Note also that almost all of the RFI spikes are greater in the 'dark frame' than the target data, resulting in the RFI upward spikes in the raw being replaced by downward spikes in the result.

Some averaging on the output result can be done to reduce the residual effects of the RFI spikes.  A degree of median filtering would perhaps be better as the RFI spikes are outliers to the adjacent noise level.

This, hopefully, gives some insight as to why this particular method of baseline correction is used at HawkRAO - which is a relatively high RFI environment.  It is entirely possible that another method might be more suitable for other targets and other RFI environments.

It is instructive to realise that over a 2 MHz bandwidth the gain of 3 metre dish antenna (50% efficiency) varies by just over 0.01 dB.  The frequency response of the feed used in this project will most likely have a much larger slope.  How much of this slope appears in the result is dependent on the ratio of sky noise to system noise.

All in all, the 'dark frame' subtraction process cancels out most, but not all, system responses.  Compensation for the slope can be done in the final display graph via controls in the data analysis GUI.

Note: the 'dark frame' recordings are analysed at different bin numbers and individual 'dark frame' data files are saved in .CSV form for later recall by the analysis software.  These 'dark frame' files must be produced for each different configuration change (i.e., adding/subtracting any component in the sky-to-dongle path - even including just a connector change) as small discrepancies compromise the quality of the 'dark frame' subtraction process.   This also applies to different settings of the dongle gain for the same reasons.  For this reason all data files are saved with details of the conditions under which they are recorded and can therefore be matched with the corresponding correct 'dark frame' file data.

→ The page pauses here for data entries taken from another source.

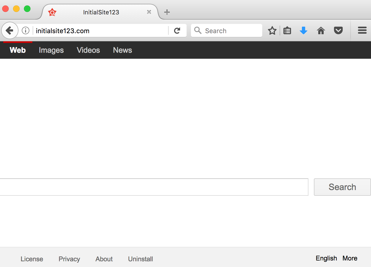
Task: Open the Uninstall footer link
Action: point(140,259)
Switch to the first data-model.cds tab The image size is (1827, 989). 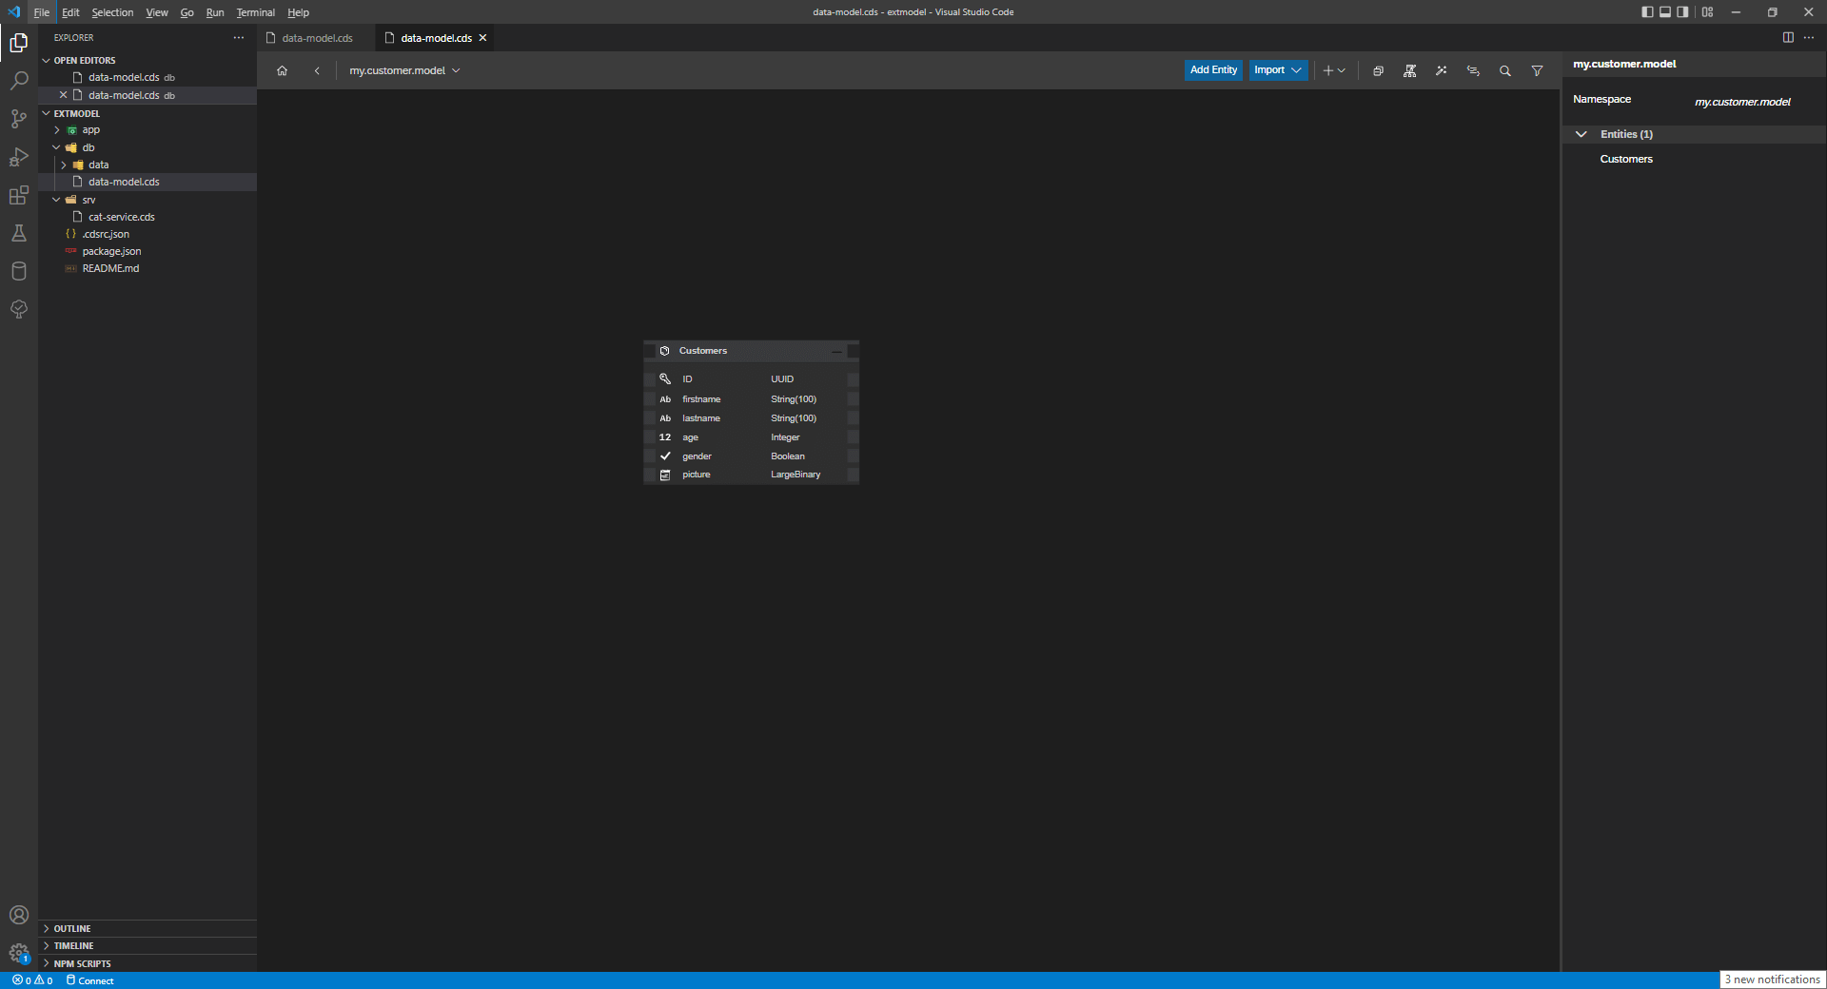pos(317,38)

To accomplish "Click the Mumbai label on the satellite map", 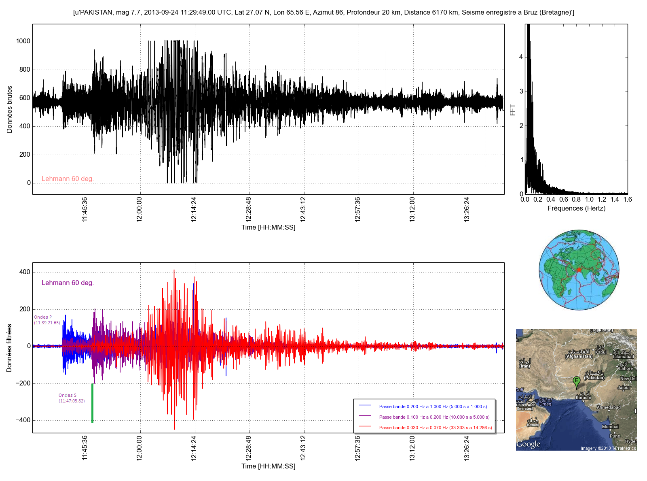I will (610, 426).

The Data Analysis Software

After a recording is made by the data acquisition software, the data file can be analysed.  Typical files are very large (>10 GB) and because the resolution requirements are not stringent, the file is decimated in time by reading in blocks selectable in size (64, 128, 256 or 512 samples) and a complex FFT individually performed on each block of IQ data.   The results of each block are summed after being 'dark frame' corrected and the final result displayed.

Results Display Options

The data analysis GUI allows configuration of the display graph including slope compensation, offset and scale as well as velocity display limits and bin range cropping.   Selectable degrees of moving average filtering are provided.

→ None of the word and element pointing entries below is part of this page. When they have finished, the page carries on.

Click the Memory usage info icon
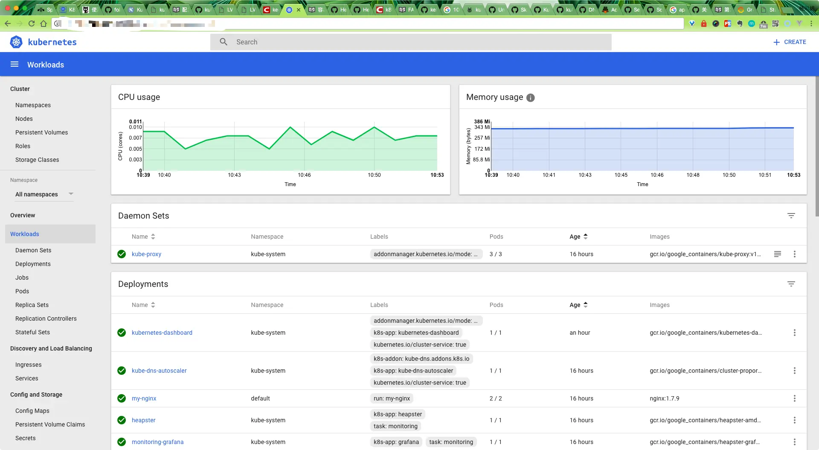The image size is (819, 450). 530,98
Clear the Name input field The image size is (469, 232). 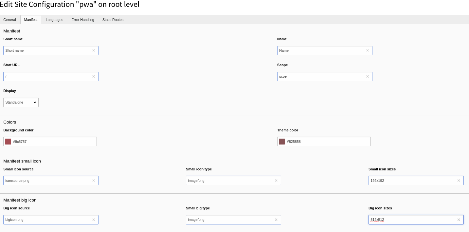coord(368,50)
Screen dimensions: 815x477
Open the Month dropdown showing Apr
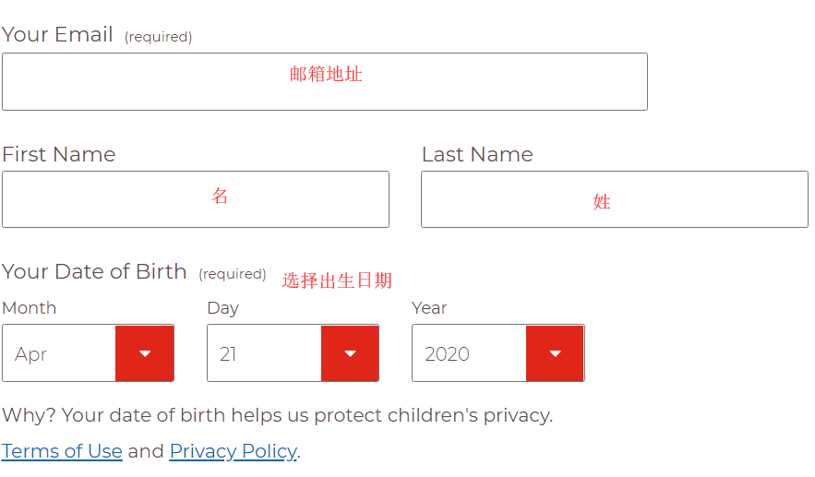pyautogui.click(x=60, y=353)
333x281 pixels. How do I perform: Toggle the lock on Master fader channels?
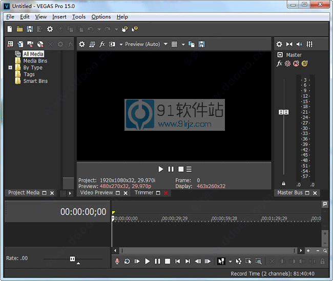[x=283, y=184]
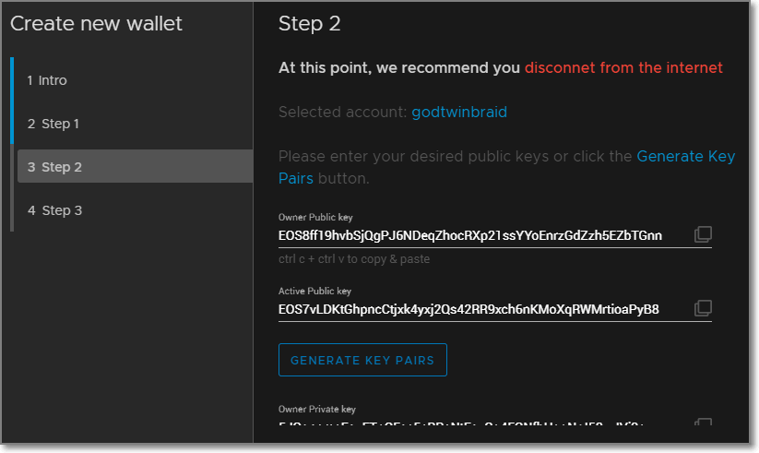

A typical result is shown below...

Results can be exported to other programs via the clipboard or to a graphic file in various formats.

RTL Dongle ADC Offset

The IQ data saved in the acquisition file is in the form of unsigned 8-bit bytes where integer values range from 0 to 255 (00H to FFH).  The RF signal is bi-polar (AC) with +ve and -ve excursions, but the RTL dongle ADC outputs values from 0 to 255 where a value around 127 (128) represents 0V.  This offset needs to be removed from the data before FFT analysis is done otherwise a big spike at DC (the centre frequency in the complex FFT output) will contaminate the spectrum display.  As most FFT algorithms using floating-point input values the value of 127.5 is usually subtracted from the unsigned byte data read from the IQ data file - but that doesn't address the small, but significant, hardware residual offset in the RTL ADC.

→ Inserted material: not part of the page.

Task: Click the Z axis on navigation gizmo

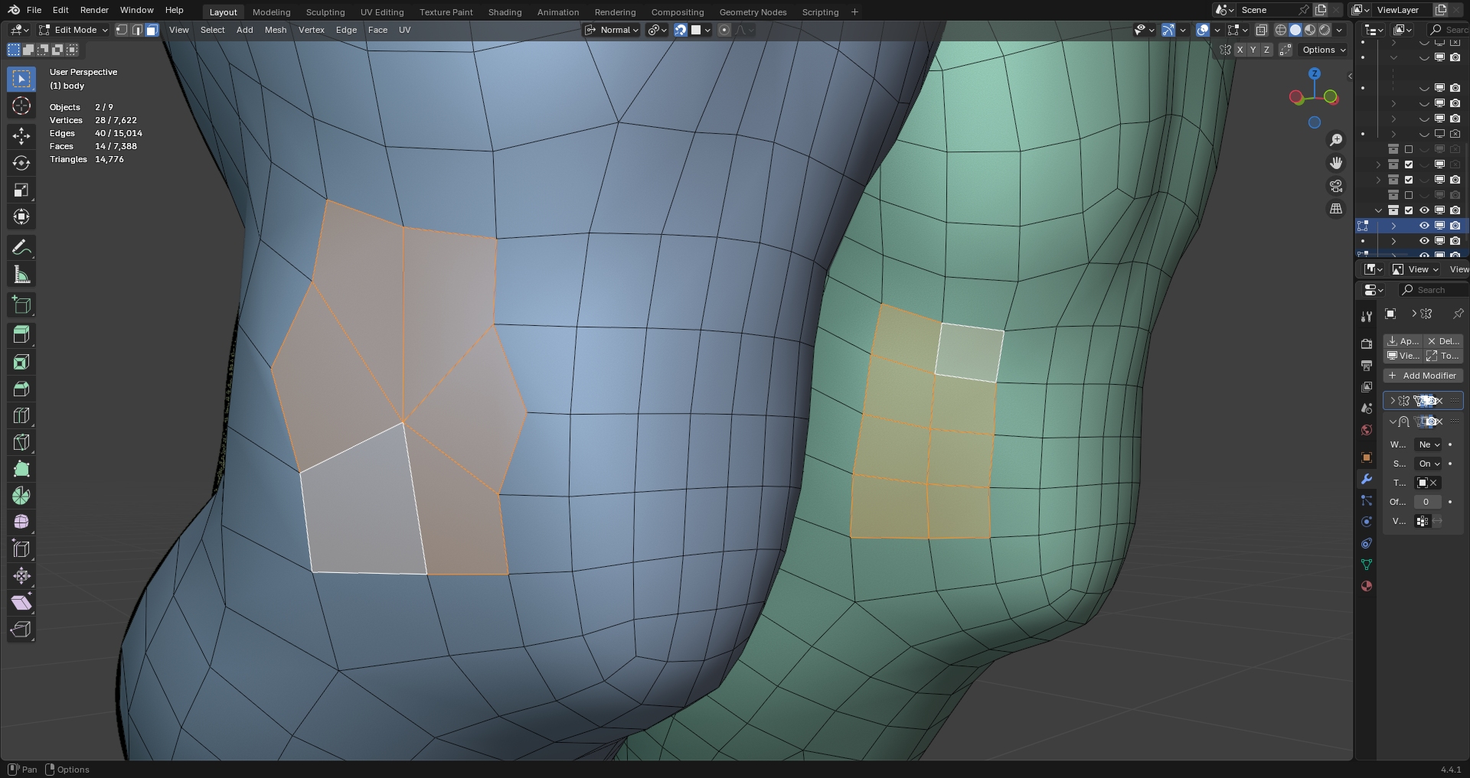Action: (x=1315, y=74)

To determine the combination of the binary offset  and the residual hardware offset, the incoming IQ data values can be averaged.   The data analysis software assumes an offset (say, 127.5) and then calculates a mean value for each incoming block of data and dynamically updates the offset value to be subtracted.  By this method virtually no DC spike remains in the result at the end of the process.  The offset is fairly accurately determined in the first block (say, 64 samples) and so an accurate adjustment largely happens in the first 100 uS of the data file for a sampling rate of 2.4 Msps - so even though the measured offset can be saved for the next analysis, this action is not necessary.

Note that it is not valid to cast from unsigned to signed in the code - a mathematical conversion is necessary.